Over the course of five years, the Center for Community Health Development will be working with the Department of Health and Kinesiology in the College of Education and Human Development at Texas A&M. The project will be led by Principal Investigator and Co-Director of CCHD Kenneth McLeroy, Ph.D., Associate Professor in the Department of Health and Kinesiology, Co-Principal Investigator Kelly Wilson, Ph.D., in the TAMU Department of Health and Kinesiology, and CCHD Research Services Director Whitney R. Garney, Ph.D.
Teen pregnancy is one of the main factors increasing child poverty rates. While teen pregnancy rates have dropped across the board, they have remained stagnant in high-risk populations.

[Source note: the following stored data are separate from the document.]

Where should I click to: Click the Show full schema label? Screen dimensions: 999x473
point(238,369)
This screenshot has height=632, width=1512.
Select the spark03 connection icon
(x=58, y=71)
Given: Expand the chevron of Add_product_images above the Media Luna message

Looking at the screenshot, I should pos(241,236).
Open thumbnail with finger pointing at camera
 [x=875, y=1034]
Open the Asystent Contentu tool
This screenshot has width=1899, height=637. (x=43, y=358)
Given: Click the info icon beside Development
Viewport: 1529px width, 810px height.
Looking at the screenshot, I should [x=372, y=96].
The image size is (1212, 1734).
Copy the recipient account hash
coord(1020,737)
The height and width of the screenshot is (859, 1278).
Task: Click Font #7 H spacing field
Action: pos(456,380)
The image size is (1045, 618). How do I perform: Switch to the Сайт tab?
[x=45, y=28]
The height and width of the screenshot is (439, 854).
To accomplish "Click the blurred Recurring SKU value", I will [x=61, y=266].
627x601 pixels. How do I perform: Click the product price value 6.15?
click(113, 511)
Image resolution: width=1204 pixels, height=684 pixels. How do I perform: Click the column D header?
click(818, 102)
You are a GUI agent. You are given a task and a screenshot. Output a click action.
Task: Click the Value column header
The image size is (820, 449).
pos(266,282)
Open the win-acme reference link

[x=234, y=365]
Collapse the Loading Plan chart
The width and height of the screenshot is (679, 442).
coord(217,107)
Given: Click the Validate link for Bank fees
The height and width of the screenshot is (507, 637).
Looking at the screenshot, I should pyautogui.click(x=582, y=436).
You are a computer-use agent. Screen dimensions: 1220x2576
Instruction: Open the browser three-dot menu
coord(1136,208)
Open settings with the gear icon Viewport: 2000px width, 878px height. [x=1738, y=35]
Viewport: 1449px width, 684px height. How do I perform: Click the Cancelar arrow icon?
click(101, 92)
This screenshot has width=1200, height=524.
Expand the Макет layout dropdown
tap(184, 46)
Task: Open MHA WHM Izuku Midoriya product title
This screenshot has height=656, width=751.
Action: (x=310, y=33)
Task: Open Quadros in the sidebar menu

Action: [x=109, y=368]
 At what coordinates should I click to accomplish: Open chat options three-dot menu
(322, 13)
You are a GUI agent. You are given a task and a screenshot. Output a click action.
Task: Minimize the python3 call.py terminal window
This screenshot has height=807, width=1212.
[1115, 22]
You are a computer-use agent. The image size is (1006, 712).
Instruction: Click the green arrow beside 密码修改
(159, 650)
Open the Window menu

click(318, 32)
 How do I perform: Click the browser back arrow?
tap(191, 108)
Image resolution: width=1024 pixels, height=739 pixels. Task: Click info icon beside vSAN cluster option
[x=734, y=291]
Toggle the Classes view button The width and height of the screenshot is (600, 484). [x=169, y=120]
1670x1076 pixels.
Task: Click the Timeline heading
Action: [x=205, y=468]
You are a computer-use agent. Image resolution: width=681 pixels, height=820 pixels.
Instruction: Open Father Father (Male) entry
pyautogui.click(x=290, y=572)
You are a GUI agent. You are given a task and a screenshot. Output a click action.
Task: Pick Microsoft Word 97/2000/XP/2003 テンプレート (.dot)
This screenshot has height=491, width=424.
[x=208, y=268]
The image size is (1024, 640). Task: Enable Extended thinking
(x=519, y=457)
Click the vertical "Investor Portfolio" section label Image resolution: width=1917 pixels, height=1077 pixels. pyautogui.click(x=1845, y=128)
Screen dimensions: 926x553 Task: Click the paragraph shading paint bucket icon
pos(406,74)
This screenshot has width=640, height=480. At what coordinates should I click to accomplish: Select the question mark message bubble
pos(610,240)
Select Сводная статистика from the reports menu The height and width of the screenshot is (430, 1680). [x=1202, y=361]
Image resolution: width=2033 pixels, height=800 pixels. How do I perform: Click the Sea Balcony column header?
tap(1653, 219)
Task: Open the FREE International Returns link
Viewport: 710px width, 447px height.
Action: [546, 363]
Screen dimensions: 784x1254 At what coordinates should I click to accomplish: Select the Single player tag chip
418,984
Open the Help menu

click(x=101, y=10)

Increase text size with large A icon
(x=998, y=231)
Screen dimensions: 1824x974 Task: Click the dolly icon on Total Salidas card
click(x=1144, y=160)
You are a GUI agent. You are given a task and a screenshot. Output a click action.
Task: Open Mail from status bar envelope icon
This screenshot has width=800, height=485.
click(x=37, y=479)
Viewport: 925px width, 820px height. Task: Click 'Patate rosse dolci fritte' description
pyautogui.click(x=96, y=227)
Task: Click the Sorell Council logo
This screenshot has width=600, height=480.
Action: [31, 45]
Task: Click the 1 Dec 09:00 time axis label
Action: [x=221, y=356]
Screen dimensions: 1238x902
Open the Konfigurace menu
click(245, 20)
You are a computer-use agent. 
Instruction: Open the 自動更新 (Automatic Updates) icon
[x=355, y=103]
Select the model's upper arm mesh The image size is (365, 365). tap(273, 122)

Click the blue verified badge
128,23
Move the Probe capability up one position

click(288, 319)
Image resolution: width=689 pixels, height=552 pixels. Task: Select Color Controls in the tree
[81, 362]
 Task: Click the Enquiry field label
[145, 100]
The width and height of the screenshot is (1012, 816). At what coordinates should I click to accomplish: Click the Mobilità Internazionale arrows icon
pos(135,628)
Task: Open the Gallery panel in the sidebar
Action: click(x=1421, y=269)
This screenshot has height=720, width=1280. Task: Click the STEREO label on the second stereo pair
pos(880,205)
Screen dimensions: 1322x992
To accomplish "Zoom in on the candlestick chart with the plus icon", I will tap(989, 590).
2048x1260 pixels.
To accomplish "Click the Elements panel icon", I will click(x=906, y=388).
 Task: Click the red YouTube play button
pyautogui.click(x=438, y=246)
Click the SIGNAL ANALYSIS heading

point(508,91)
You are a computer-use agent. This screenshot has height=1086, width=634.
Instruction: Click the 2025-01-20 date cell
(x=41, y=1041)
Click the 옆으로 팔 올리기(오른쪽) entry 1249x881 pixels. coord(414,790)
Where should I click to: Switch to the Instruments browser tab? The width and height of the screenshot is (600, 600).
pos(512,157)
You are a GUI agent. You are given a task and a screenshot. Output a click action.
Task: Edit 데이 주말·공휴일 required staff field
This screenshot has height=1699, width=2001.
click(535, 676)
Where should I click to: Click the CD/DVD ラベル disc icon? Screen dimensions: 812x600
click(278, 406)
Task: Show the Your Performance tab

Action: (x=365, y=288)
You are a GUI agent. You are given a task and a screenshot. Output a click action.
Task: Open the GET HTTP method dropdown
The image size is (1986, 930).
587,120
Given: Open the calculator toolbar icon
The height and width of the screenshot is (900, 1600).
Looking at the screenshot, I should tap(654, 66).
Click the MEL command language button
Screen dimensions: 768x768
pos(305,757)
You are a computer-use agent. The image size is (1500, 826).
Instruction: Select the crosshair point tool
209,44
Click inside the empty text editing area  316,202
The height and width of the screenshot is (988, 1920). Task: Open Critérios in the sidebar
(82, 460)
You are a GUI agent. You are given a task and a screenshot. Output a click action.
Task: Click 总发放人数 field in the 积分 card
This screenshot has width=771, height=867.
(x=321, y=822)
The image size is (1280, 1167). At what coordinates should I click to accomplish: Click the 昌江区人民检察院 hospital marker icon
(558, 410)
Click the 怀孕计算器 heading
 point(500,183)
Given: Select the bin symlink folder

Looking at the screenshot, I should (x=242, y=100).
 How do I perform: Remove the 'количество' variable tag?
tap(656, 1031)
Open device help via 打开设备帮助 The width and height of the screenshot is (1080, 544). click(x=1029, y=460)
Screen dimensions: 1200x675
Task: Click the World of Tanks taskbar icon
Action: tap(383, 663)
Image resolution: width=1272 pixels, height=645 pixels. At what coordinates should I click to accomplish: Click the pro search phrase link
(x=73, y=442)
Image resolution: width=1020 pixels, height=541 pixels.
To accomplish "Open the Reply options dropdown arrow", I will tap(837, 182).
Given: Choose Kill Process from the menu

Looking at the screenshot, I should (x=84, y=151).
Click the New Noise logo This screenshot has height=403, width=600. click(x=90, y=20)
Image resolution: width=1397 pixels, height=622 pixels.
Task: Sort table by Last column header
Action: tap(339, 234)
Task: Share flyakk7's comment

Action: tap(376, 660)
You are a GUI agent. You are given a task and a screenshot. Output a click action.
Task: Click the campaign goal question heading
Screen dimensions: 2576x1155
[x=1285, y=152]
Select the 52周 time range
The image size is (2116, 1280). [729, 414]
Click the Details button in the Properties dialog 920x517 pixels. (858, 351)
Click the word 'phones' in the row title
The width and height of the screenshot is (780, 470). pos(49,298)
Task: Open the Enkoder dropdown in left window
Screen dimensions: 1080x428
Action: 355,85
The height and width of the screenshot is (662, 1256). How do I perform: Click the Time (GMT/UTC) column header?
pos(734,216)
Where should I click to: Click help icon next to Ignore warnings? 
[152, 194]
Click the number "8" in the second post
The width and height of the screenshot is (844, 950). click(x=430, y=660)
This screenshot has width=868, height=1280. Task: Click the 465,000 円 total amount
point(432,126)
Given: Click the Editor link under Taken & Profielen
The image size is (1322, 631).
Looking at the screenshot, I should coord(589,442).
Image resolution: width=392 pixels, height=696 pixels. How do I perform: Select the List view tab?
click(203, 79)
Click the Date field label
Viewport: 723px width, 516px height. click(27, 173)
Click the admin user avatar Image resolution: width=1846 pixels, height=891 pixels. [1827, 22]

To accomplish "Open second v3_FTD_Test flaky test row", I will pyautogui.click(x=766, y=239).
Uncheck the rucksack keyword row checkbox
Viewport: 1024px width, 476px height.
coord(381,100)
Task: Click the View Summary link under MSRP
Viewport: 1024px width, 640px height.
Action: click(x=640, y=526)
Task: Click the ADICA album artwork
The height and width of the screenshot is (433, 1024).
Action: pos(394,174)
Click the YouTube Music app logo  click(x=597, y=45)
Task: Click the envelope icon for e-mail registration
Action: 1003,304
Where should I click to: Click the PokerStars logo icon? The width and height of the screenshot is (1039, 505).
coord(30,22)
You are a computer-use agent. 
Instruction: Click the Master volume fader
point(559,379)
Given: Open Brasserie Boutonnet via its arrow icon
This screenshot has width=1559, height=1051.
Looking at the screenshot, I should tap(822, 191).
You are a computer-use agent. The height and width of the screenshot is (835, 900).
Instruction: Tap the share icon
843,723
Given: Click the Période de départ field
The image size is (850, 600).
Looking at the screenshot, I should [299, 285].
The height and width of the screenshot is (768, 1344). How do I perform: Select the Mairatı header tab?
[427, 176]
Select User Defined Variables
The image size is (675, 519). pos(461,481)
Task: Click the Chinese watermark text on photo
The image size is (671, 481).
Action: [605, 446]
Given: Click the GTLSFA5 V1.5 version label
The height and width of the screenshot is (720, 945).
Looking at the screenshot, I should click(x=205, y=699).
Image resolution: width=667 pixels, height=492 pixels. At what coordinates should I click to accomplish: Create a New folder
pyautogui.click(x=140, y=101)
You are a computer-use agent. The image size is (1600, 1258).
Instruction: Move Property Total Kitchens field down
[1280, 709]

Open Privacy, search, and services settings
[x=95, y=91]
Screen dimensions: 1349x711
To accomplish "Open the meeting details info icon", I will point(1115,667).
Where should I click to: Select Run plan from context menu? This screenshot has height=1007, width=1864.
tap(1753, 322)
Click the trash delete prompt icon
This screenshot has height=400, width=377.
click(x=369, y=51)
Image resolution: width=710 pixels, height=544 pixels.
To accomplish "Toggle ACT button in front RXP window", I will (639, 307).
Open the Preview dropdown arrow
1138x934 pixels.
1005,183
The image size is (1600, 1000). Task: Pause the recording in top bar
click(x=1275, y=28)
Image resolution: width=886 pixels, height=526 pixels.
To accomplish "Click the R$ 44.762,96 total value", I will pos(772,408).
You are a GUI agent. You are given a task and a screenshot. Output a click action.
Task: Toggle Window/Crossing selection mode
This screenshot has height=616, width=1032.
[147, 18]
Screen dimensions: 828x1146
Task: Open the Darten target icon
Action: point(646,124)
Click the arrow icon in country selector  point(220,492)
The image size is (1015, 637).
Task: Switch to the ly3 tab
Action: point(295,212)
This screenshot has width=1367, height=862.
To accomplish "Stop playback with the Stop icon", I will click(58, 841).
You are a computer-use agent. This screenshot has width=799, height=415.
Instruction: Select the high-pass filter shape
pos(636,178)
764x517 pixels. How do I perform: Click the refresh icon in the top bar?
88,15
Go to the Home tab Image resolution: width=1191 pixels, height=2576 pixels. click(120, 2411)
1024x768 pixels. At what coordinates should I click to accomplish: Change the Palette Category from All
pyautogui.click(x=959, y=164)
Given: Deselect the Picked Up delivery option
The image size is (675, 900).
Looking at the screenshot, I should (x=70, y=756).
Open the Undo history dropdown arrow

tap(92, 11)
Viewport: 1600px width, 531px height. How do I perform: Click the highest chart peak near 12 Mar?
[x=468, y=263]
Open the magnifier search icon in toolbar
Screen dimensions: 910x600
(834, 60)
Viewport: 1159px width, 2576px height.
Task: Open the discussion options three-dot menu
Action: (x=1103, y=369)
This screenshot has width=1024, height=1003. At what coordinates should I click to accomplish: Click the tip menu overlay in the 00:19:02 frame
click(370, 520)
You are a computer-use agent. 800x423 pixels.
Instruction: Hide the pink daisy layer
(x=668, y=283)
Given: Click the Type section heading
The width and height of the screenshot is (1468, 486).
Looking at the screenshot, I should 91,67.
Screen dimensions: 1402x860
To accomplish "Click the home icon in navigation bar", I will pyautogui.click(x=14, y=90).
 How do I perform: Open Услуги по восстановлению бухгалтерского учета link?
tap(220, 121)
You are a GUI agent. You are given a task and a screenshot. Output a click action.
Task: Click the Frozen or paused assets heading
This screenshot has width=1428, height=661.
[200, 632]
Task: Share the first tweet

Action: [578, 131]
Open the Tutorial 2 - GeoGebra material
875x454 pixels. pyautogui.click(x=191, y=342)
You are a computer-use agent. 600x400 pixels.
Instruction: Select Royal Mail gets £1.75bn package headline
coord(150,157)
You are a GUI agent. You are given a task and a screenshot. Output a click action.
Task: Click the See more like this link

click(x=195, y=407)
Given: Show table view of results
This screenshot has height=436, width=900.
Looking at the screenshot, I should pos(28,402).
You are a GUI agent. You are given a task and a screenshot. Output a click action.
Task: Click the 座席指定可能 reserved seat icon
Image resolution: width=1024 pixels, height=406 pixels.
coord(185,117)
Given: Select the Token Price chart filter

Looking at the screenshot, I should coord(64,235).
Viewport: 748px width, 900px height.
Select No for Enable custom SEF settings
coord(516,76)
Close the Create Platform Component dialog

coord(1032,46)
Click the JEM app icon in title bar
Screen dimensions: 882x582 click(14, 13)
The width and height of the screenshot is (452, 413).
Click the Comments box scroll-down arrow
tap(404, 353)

“The programs we are helping organizations develop will be innovative and they will be reaching populations like Lesbian, Gay, Bisexual, or Transgender youth, youth in juvenile justice and foster care systems,” said Garney.
In the past these populations have not been reached. As a result, teen pregnancies have dropped dramatically in the past five years for other populations and they have remained the same for high-risk groups.
“Teen pregnancy rates have been reducing in general for the last five or so years,” said Garney. “What we are seeing is that they are not reducing in certain cell populations, which is why these programs are so important. The main point of this program is to develop programs that will serve the high-risk youth.”
From 2010-2015, the Office of Adolescent Health funded replication of evidence-based programs. These programs showed that while they were effective, populations with the highest need were not being reached.
“In our proposal we defined high-risk populations as LGBTQ youth, youth in juvenile justice and foster care systems, rural populations and teens who have already given birth,” said Wilson. “The Office of Adolescent Health also defines those groups as high-risk, so this is something that most of the teen pregnancy prevention initiatives across the nation are addressing.”
The project team and the project’s advisory committee, which will be comprised of nationally recognized subject matter experts, will begin reviewing proposals from teams nationwide that aim to develop innovative, evidence-based strategies to reduce teen pregnancies in high-risk populations.
“We plan to work with innovators from across the nation that will be proposing to us their innovative ideas about reducing teen pregnancy,” said Wilson.
Overall, the project, will work with 27 organizations as they develop promising teen pregnancy prevention programs. The Texas A&M University System Health Science Center, through its project Integrating Teen Pregnancy Prevention Innovative Practices, will provide infrastructure, capacity building assistance and evaluation to support the development of innovative teen pregnancy prevention programs.